In this article we describe NoSQL database that has been developed and created after the mass adoption of relational database. Logically, NoSQL may include pre-relational database that have been developed regardless of SQL system usage and isn’t aimed at contributing to modern NoSQL solutions.
As the amount of data on the Internet has been growing, the world IT-community has started to search for a better data storage and access strategies. In this connection, the concept of Big Data was created to denote the strategy for dealing with constantly growing data arrays. This concept revealed the need of a completely new database model that would be aimed at access speed and scalability. The solution that would be simplier than relational database and at the same time not less effective in completing such tasks as constructing a cloud storage, where user primarily values access speed and big data volume.
The most eager discussion about NoSQL database broke out in 2009 and brought about many myths and debatable theories about it. Let’s overview some of them to reconstruct the development and peoples’ view on NoSQL.
NoSQL is Revolution
And “a completely new system, a fresh idea that will change everything” – one could usually hear something like that from NoSQL promoters. However, in reality no global breakthrough happened. NoSQL were developing as an extension of relational database due to new data storage and access requirements.
As for some fundamentally new approaches, NoSQL solutions have little to offer.

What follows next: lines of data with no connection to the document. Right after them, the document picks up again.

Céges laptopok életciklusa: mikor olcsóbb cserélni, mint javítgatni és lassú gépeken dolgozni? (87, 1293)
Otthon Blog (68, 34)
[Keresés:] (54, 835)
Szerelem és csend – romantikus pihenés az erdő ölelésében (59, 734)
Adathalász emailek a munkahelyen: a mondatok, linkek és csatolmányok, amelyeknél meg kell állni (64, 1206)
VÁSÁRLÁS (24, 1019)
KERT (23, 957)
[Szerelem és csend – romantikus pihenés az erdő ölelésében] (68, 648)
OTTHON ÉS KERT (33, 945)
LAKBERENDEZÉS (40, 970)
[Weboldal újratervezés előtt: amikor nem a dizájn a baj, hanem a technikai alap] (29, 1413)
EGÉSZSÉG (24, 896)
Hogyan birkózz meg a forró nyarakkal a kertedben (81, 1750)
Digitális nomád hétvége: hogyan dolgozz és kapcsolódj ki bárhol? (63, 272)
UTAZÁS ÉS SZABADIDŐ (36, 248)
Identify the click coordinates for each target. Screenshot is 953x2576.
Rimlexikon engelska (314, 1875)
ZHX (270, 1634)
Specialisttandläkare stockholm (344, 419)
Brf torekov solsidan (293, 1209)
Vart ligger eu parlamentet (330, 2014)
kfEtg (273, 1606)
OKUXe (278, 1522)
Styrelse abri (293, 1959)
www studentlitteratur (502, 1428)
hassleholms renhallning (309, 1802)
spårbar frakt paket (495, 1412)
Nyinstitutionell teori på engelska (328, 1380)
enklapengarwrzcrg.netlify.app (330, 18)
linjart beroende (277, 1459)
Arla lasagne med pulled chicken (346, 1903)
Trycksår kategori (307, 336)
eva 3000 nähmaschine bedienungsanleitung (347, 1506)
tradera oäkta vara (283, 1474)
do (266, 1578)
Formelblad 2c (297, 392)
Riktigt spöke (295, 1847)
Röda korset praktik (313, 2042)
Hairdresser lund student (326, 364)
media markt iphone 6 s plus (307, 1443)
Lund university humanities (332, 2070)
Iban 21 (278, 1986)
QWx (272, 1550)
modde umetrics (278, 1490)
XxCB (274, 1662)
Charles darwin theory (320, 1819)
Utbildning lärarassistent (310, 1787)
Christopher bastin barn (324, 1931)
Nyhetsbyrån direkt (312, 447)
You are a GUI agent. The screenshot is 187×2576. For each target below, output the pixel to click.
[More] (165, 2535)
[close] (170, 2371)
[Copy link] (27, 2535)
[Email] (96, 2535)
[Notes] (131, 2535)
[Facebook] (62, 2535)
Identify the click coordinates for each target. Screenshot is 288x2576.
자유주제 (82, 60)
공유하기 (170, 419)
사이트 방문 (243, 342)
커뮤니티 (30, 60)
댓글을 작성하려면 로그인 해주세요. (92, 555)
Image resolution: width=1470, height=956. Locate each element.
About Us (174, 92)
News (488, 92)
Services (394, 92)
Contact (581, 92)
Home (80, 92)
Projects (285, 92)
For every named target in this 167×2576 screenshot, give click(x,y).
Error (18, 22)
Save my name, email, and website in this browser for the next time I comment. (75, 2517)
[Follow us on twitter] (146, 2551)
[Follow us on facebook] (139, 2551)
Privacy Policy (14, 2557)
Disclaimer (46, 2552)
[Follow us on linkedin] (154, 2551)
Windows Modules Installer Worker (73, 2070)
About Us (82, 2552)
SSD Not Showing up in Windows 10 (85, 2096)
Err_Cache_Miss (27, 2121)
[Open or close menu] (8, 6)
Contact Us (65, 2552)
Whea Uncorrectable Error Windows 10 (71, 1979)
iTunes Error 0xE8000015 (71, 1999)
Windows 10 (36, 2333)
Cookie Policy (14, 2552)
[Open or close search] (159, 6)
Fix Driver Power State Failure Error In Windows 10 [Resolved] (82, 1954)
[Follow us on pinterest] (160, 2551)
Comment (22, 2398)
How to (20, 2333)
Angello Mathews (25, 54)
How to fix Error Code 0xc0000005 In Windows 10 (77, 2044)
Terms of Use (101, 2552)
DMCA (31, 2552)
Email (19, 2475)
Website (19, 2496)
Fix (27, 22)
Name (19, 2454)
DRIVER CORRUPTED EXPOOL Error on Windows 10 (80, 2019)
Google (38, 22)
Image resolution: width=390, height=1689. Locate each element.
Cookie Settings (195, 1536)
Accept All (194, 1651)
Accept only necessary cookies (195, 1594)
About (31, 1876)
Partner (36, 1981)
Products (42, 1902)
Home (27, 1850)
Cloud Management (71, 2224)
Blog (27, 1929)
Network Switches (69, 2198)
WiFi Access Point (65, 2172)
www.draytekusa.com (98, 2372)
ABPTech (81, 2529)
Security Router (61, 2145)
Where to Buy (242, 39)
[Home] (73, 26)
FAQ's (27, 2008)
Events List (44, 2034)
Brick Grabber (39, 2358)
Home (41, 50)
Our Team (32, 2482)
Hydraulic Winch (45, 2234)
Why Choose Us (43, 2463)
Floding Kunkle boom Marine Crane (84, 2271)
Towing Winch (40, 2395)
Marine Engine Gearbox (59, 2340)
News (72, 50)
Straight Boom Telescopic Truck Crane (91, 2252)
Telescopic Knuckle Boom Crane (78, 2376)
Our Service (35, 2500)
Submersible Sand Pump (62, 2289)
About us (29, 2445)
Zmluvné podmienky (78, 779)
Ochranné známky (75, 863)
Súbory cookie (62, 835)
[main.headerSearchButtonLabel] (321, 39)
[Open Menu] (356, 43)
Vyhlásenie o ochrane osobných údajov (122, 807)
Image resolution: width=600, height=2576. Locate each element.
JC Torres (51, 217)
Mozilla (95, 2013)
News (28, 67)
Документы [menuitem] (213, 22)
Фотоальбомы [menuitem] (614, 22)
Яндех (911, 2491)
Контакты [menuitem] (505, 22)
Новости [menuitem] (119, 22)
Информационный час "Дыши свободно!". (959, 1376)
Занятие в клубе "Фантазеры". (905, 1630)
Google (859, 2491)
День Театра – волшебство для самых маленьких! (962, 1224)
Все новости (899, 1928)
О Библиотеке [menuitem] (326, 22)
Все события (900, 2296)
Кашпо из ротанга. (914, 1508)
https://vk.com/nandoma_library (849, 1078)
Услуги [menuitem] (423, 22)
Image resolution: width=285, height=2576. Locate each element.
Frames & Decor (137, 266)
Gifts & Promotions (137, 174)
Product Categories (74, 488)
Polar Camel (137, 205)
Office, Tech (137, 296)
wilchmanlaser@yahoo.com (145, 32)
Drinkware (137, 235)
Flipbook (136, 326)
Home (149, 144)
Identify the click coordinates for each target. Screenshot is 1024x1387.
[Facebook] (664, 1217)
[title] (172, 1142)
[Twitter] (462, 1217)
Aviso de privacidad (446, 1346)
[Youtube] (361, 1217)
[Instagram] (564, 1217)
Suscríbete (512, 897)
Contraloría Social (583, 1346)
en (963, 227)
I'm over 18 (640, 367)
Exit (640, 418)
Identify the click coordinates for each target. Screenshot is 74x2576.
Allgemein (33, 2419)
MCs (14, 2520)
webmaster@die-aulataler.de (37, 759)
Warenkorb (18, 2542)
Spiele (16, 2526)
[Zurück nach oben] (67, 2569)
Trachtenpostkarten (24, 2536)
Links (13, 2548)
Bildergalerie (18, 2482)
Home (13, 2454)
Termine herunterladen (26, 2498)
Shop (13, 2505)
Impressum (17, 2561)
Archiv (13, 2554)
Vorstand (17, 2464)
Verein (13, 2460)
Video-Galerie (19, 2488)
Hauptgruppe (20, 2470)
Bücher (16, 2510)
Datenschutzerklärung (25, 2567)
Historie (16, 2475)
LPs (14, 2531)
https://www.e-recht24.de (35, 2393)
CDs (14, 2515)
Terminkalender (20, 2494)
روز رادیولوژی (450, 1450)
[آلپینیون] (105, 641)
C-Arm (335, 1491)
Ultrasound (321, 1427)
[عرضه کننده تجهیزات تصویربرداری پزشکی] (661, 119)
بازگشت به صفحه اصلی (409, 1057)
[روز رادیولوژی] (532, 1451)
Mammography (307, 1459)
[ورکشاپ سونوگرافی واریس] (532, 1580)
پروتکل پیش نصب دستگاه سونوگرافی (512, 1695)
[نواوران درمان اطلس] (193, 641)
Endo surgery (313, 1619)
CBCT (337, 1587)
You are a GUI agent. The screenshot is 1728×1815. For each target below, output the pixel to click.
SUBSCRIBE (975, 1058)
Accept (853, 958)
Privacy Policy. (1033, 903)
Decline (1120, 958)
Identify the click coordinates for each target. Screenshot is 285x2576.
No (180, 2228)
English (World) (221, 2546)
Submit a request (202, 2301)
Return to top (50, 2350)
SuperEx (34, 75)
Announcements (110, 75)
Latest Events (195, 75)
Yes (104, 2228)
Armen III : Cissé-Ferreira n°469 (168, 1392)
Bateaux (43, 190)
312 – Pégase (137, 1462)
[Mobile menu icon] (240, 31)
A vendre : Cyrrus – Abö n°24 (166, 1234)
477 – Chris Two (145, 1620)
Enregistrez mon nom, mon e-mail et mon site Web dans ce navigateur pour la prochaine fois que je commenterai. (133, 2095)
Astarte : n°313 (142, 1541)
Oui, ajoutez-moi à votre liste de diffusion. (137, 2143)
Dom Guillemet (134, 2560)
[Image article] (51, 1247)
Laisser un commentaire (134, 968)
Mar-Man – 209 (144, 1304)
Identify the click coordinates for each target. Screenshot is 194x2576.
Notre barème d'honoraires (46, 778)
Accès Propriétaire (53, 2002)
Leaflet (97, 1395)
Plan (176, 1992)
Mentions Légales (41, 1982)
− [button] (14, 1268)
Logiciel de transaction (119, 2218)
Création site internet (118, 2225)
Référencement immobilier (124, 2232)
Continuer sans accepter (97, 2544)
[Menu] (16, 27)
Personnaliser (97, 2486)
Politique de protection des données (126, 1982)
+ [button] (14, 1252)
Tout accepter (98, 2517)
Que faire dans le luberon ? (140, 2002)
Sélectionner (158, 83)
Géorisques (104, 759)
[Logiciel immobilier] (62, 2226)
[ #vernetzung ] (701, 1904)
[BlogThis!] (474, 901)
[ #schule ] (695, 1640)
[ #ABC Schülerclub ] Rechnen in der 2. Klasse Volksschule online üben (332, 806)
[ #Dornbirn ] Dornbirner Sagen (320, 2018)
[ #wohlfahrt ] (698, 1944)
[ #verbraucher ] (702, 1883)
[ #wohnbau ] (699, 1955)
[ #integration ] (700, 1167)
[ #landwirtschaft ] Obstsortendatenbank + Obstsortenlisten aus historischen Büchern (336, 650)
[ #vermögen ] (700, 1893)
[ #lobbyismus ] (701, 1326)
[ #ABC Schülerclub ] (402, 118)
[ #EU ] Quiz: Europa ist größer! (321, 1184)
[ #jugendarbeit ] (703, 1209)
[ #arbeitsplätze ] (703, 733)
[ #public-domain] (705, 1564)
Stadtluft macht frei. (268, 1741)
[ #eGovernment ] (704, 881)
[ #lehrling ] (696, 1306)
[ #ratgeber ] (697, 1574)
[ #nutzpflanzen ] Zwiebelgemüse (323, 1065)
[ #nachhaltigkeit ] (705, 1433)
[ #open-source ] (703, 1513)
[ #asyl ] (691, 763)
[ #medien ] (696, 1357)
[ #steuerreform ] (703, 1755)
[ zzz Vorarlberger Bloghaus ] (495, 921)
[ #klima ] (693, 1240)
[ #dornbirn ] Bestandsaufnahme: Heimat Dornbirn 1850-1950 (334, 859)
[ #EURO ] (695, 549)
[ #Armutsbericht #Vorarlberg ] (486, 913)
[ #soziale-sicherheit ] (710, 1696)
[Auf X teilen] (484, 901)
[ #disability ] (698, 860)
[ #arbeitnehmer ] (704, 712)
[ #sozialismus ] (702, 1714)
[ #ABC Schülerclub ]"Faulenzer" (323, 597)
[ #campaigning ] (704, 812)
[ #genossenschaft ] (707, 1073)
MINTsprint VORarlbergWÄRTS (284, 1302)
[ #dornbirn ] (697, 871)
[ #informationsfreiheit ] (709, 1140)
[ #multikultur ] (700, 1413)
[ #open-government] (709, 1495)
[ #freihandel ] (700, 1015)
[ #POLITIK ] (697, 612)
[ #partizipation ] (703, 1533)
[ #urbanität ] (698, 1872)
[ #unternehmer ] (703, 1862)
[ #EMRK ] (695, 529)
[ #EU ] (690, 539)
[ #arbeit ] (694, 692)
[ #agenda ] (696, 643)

For instance, MangoDB conception, launched in 2008, is practically just a modernized version of Pick DB, launched in 1965.
No Future for SQL Databases
This is a widely circulating opinion that has been firstly declared around 20 years ago. Still, relational DBs occupy the top position on the market giving odds to NoSQL solutions. This may be explained by the fact that NoSQL aren’t able to perform SQL tasks better than SQL itself. The best NoSQL solutions cope with specific tasks and are usually created by leading IT companies, such as Google, Amazon, Microsoft and Apache to deal with their needs. For example, Google AppEngine Data Store can be used only with Google web-services, SQL Data Services is a part of Microsoft Azure platform and SimpleDB is a part of Amazon WebServices.
Non-cloud storages, which can be simply installed on PC, are usually young open source projects developed for particular purposes. They aren’t designed to cope with the whole variety of tasks that SQL systems are able to complete. Moreover, the key problem isn’t the narrow specialization of NoSQL, but the range of flaws. They might be minor for IT corporations, but rather crucial for the majority of ordinary companies.
The Hype around NoSQL and Big Data – Just a Fake
Despite the drawbacks of NoSQL, one shouldn’t simply take all the criticism on trust. The wave of non-relational DBs has brought about many commercially successful solutions. There are numerous projects that can benefit from NoSQL systems application, although one should usually estimate the long-term prospects of non-relational database introduction. In the majority NoSQL solutions are young; due to this many companies have failed, thoughtlessly following the trends. Still, such bad examples actually do not prove that the product itself is of low quality.
We assume that in future as a result of data processing development, there will be more and more combined solutions, where NoSQL systems will cover weak spots of SQL.
NoSQL Database Types
Overall, there are four main types of NoSQL stores. They differ in data model, distributivity and replication approaches, as a result they can successfully tackle different kinds of tasks.
Key-value storage is the simpliest database type, being in fact an associative array – each value has the corresponding unique key. Due to its simplicity, this storage type has impressive scalability prospects. For instance, it doesn’t ask for any database construction schemes and there is no connection between values. In fact, the number of values is limited only by computing power of a machine. That is why this very storage type is so attractive for companies that provide cloud hosting services.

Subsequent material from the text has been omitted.